### Set problem
Count the lines in the data below that contain the word "what". Case counts. Reply with the number only.

### Listing
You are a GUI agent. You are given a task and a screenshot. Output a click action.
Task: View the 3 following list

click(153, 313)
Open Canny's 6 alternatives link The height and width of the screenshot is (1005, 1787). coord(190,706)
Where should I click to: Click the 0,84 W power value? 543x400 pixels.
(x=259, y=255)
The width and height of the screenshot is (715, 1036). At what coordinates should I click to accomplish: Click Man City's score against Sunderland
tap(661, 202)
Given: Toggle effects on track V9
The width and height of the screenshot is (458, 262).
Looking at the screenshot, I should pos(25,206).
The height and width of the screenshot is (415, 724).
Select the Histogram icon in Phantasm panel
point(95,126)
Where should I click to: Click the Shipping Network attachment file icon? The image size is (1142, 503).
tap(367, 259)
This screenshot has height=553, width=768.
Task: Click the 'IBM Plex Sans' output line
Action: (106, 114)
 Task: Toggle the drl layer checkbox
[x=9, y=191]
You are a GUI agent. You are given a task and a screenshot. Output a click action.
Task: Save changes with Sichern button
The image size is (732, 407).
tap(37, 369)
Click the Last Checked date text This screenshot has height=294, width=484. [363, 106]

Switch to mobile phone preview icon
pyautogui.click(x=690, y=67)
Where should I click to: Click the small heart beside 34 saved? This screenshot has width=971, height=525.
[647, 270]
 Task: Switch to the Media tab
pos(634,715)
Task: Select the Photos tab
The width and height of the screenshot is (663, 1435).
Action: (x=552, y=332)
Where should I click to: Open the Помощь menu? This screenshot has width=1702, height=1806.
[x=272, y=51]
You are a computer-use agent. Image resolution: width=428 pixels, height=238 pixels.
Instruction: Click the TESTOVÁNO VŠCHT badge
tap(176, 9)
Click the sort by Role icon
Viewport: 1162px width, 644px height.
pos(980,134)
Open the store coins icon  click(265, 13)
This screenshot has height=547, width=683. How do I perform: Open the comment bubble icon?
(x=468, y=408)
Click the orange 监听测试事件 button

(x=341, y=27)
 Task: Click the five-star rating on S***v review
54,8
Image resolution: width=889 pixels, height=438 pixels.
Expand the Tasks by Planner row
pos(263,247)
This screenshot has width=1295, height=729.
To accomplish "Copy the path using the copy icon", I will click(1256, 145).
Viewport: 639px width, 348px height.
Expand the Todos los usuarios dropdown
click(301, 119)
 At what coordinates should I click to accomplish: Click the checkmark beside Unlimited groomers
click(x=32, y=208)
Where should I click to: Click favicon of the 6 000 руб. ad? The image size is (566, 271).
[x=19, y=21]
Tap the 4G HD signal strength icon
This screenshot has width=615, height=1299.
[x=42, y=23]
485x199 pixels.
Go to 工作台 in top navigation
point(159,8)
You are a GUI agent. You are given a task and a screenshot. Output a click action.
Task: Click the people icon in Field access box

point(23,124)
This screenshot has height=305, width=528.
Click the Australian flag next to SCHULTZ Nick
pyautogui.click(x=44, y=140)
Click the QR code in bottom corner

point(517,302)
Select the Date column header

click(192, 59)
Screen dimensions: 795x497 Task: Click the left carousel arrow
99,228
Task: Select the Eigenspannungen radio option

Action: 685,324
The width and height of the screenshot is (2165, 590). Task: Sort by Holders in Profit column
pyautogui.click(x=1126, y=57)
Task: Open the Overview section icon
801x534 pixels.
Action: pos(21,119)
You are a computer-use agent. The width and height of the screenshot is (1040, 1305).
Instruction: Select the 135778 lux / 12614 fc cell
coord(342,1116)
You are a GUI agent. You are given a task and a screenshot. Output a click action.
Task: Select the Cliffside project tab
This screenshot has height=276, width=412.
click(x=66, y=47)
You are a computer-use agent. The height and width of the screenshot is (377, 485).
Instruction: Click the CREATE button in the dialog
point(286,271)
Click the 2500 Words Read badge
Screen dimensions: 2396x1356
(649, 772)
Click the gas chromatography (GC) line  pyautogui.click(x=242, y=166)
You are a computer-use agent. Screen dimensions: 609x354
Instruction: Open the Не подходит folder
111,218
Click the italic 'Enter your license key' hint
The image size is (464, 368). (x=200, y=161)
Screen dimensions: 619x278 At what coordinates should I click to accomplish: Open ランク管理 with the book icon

### Result of the exercise
3